Exercise aim
Return the golden-tailed sapphire description below word for word, in full.

The golden-tailed sapphire is 9.5 to 10 cm long. Males weigh 4.7 to 6.3 g and females 4.3 to 5.3 g. Both sexes of all subspecies have a slightly curved bill with a black maxilla and a black-tipped red mandible.

Adult males of the nominate subspecies have a violet-blue head and throat. Their back is bright green that transitions through bronze-green to bright coppery coverts and a copper-bronze tail. Their breast is glittering green, their belly bronze-green, and underneath their tail, their coverts are bronze with whitish edges.

Adult females have a blue crown, a green back, and copper-bronze coverts and tail. Their undersides are mostly whitish, with blue-green flecks on the sides of the throat and neck, green on the sides and chest, bronze-green flanks, and underneath their tail, they have bronze coverts. Juvenile males have a dull green crown, a dusky gray throat, and a dull green chest; early adult feathers on the head and throat are a purer, less violet, blue than the adult's. Juvenile females' throat speckles are duller and more bronze-coloured than the adults'.

[Excerpts from a dataset]
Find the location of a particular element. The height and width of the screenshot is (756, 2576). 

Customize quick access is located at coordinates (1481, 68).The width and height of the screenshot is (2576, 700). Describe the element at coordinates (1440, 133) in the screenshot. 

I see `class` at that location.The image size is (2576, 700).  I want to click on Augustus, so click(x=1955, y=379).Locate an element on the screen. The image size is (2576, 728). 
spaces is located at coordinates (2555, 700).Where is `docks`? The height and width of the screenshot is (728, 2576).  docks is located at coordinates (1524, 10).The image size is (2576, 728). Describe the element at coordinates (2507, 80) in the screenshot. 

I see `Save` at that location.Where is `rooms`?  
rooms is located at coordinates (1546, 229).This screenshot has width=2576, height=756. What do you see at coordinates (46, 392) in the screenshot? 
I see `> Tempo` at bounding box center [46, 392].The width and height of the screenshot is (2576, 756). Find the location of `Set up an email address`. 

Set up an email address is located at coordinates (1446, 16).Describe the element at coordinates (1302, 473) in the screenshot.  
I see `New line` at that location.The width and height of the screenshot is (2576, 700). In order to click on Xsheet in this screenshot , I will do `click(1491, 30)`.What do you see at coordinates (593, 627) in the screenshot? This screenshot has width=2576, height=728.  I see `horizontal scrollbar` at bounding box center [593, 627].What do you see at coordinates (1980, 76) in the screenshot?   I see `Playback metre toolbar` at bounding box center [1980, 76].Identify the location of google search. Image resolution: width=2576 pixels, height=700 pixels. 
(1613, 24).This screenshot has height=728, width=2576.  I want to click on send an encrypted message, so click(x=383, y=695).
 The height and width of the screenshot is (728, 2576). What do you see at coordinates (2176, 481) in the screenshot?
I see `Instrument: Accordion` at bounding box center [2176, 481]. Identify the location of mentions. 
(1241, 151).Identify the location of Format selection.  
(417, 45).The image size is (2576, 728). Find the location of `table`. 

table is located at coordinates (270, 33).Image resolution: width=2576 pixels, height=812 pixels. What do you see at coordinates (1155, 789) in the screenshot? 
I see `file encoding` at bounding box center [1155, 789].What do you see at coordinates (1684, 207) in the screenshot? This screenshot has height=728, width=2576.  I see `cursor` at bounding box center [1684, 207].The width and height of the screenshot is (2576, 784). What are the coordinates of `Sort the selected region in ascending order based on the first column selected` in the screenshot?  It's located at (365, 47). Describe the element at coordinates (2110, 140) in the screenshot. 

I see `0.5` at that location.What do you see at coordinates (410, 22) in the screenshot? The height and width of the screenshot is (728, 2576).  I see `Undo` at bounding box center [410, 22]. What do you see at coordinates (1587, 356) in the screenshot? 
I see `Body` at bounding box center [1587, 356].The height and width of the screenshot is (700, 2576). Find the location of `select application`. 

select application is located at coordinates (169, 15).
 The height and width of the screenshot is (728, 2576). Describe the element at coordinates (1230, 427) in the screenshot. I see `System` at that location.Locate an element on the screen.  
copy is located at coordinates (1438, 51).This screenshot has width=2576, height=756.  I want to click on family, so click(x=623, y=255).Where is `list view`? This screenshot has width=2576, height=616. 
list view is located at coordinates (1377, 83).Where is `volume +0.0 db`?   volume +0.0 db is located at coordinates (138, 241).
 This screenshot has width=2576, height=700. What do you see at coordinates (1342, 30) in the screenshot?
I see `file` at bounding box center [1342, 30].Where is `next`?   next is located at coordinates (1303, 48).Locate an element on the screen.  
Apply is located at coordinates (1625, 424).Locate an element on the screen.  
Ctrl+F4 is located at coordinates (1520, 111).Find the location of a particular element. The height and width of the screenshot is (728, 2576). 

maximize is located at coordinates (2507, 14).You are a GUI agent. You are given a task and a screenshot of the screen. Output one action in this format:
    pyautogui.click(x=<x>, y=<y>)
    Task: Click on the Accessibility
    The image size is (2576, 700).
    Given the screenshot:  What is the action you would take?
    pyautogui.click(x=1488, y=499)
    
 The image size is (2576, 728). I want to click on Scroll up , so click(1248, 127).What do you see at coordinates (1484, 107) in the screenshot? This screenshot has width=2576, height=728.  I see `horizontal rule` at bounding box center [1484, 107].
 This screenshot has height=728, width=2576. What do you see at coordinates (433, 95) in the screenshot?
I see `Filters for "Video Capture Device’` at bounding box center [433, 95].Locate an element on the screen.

Task response
The golden-tailed sapphire is 9.5 to 10 cm long. Males weigh 4.7 to 6.3 g and females 4.3 to 5.3 g. Both sexes of all subspecies have a slightly curved bill with a black maxilla and a black-tipped red mandible.

Adult males of the nominate subspecies have a violet-blue head and throat. Their back is bright green that transitions through bronze-green to bright coppery coverts and a copper-bronze tail. Their breast is glittering green, their belly bronze-green, and underneath their tail, their coverts are bronze with whitish edges.

Adult females have a blue crown, a green back, and copper-bronze coverts and tail. Their undersides are mostly whitish, with blue-green flecks on the sides of the throat and neck, green on the sides and chest, bronze-green flanks, and underneath their tail, they have bronze coverts. Juvenile males have a dull green crown, a dusky gray throat, and a dull green chest; early adult feathers on the head and throat are a purer, less violet, blue than the adult's. Juvenile females' throat speckles are duller and more bronze-coloured than the adults'.